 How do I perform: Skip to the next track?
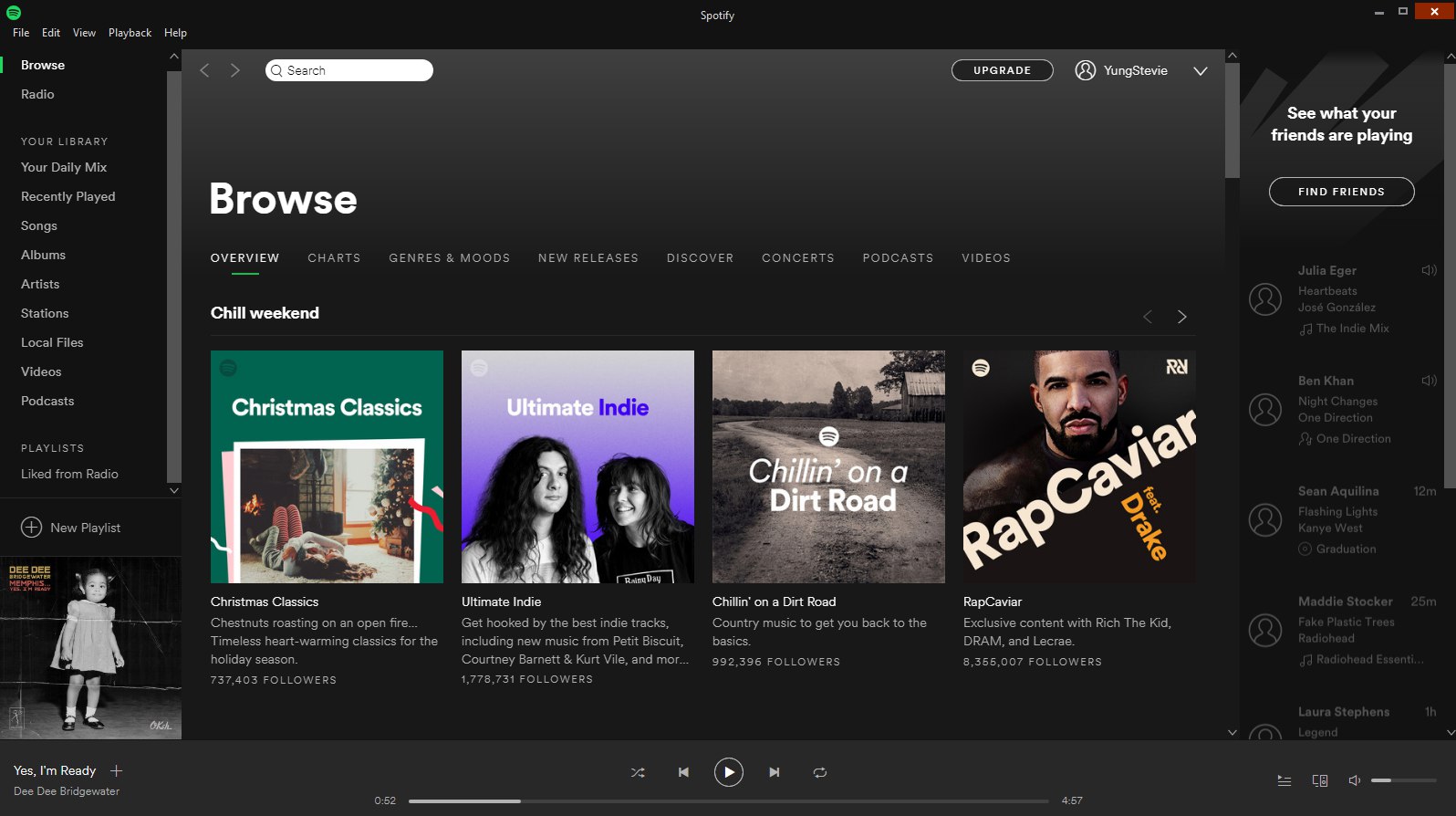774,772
==
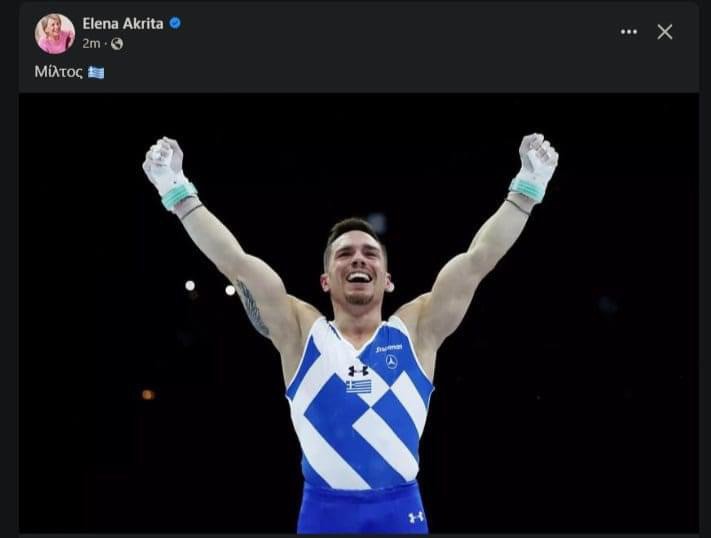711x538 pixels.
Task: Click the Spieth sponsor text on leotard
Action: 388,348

* [GIVEN TASK]:
Copy out the data word for word, beginning at the line that contains "711x538 pixels." and stopping after the line that contains "Action: 388,348". Leave out the pictures.

* [FINISHED ANSWER]:
711x538 pixels.
Task: Click the Spieth sponsor text on leotard
Action: 388,348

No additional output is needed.